No considera a la Madre Teresa “amiga de los pobres”, puesto que en lugar de establecer un hospital escuela con el dinero que recibía para ellos se dedicó a esparcir cerca de 150 conventos en el mundo. Señala, además, que ella tenía relaciones con individuos ricos y poderosos que aportaban mucho dinero a su obra, como el dictador de Haití Jean-Claude Duvalier y Charles H. Keating, conocido abogado y banquero, que fue condenado por un escandaloso fraude multimillonario.

Su investigación sobre la Madre Teresa refleja la postura filosófica y ética que le lleva a formular su rechazo a toda religión y que considera ampliamente en su último libro “Dios no es bueno”. Aquí recuerda que, a la muerte de la Madre Teresa, fue citado por el Vaticano (págs. 165-168) para ver si podía arrojar alguna luz sobre su vida, puesto que estaban buscando acreditar el “milagro” que permitiera seguir con su beatificación. La manipulación de la información y la presión a transformar en milagrosos hechos comunes y corrientes forman, en este caso y varios de los que cita, buena parte de la decepción y rechazo a toda expresión de trascendencia y quiebre del orden natural.

Uno de sus últimos libros condensa buena parte de su pensamiento: “Dios no es bueno”, título que es una versión más suavizada del original en inglés: “Dios no es maravilloso.
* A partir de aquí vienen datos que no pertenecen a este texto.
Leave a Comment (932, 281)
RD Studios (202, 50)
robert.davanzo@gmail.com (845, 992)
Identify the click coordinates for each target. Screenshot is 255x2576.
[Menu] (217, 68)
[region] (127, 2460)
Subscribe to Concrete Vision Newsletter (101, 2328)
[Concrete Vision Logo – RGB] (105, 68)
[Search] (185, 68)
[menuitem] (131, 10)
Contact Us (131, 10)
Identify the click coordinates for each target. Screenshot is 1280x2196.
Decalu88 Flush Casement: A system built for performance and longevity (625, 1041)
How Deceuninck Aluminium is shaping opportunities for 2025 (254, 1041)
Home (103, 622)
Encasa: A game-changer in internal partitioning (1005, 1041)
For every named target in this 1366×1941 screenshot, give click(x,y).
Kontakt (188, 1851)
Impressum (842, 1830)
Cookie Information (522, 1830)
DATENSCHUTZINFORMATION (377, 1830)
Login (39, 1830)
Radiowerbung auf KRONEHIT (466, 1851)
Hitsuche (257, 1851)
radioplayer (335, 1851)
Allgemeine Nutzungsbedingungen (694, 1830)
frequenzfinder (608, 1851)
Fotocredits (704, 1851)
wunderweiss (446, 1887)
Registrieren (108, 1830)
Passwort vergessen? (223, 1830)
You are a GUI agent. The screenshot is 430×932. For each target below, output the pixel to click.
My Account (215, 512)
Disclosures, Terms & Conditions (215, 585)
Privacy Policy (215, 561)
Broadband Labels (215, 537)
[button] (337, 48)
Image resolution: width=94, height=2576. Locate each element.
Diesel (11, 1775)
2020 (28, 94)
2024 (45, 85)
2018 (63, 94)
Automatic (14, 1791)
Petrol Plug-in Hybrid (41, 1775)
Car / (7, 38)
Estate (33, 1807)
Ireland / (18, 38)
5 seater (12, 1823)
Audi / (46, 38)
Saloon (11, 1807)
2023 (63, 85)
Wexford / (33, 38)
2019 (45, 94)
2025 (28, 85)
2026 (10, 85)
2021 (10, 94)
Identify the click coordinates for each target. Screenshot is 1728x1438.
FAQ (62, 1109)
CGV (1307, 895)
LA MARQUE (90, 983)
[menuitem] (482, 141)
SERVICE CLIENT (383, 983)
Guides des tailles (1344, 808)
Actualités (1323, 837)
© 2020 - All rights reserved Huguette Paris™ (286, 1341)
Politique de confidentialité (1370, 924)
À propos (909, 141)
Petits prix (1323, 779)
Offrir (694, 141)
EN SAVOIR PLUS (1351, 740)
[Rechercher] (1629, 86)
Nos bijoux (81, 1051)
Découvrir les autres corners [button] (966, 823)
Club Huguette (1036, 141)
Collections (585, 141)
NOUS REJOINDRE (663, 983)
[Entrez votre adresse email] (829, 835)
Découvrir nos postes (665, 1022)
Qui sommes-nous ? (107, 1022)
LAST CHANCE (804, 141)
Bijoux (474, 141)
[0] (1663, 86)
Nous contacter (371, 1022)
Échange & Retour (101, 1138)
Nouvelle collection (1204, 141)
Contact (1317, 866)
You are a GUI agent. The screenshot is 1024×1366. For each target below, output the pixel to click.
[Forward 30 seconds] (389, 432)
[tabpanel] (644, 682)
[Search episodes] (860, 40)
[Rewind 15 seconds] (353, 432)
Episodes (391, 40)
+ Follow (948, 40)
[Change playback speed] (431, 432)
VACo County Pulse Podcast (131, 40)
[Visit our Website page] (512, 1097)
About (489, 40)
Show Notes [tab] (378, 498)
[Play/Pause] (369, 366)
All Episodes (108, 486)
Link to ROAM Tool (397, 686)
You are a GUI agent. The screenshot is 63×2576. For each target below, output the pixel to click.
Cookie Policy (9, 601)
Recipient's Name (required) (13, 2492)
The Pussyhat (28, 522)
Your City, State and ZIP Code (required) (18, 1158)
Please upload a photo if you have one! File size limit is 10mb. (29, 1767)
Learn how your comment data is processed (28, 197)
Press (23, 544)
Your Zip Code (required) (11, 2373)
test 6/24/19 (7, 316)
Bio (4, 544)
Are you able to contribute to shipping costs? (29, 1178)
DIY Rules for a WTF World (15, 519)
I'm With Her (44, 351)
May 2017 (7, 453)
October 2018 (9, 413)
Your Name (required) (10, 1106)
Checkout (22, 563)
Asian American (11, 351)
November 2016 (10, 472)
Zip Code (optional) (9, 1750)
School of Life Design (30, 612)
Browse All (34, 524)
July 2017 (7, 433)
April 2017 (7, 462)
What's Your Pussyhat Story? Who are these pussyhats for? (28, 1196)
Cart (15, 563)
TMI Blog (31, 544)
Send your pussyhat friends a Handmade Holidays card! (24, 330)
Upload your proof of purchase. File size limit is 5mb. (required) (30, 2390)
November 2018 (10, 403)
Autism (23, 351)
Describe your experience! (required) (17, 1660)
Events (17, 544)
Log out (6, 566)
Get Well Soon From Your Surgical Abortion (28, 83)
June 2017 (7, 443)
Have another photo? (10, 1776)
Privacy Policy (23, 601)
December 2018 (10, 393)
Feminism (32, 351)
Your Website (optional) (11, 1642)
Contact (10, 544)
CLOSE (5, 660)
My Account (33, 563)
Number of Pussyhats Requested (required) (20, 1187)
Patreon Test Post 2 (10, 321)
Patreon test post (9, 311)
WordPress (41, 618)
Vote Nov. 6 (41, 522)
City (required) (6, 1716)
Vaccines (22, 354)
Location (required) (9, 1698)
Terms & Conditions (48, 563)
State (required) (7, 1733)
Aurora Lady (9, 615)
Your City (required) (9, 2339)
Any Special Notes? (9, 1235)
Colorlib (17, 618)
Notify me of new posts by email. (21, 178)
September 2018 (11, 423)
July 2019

Como la religión envenena todo” (God is not Great: How Religion Poisons Everything), que describe más acertadamente no solo el contenido sino el estilo agudo y descarnadamente provocador de su autor.
Hitchens plantea cuatro objeciones irreductibles a la fe religiosa: representa de forma incorrecta los orígenes del ser humano y del cosmos; aúna el máximo servilismo con el máximo solipsismo; es causa y consecuencia de represión sexual y está basada en ilusiones.

Él considera que su mayor y más demoledora crítica a la religión es que se trata de una creación del ser humano. Se define como ateo y remarca: “mi ateísmo en particular es un ateísmo protestante”. Por cierto, muchas de sus argumentaciones son discutibles y resultan chocantes a quien profesa una fe religiosa, pero no por eso deben dejar de ser escuchadas y discutidas.


Su tesis básica, que toma de varios autores, es que “la vida, la inteligencia y el razonamiento comienzan precisamente en el lugar donde termina la fe”. No es que confíe plenamente en la ciencia y en la razón, pero desconfía de aquello que contradiga a la ciencia o atente contra la razón. Rechaza el planteo del “diseño inteligente”, porque éste y cualquier otro argumento sobre la existencia de Dios lo prueba. 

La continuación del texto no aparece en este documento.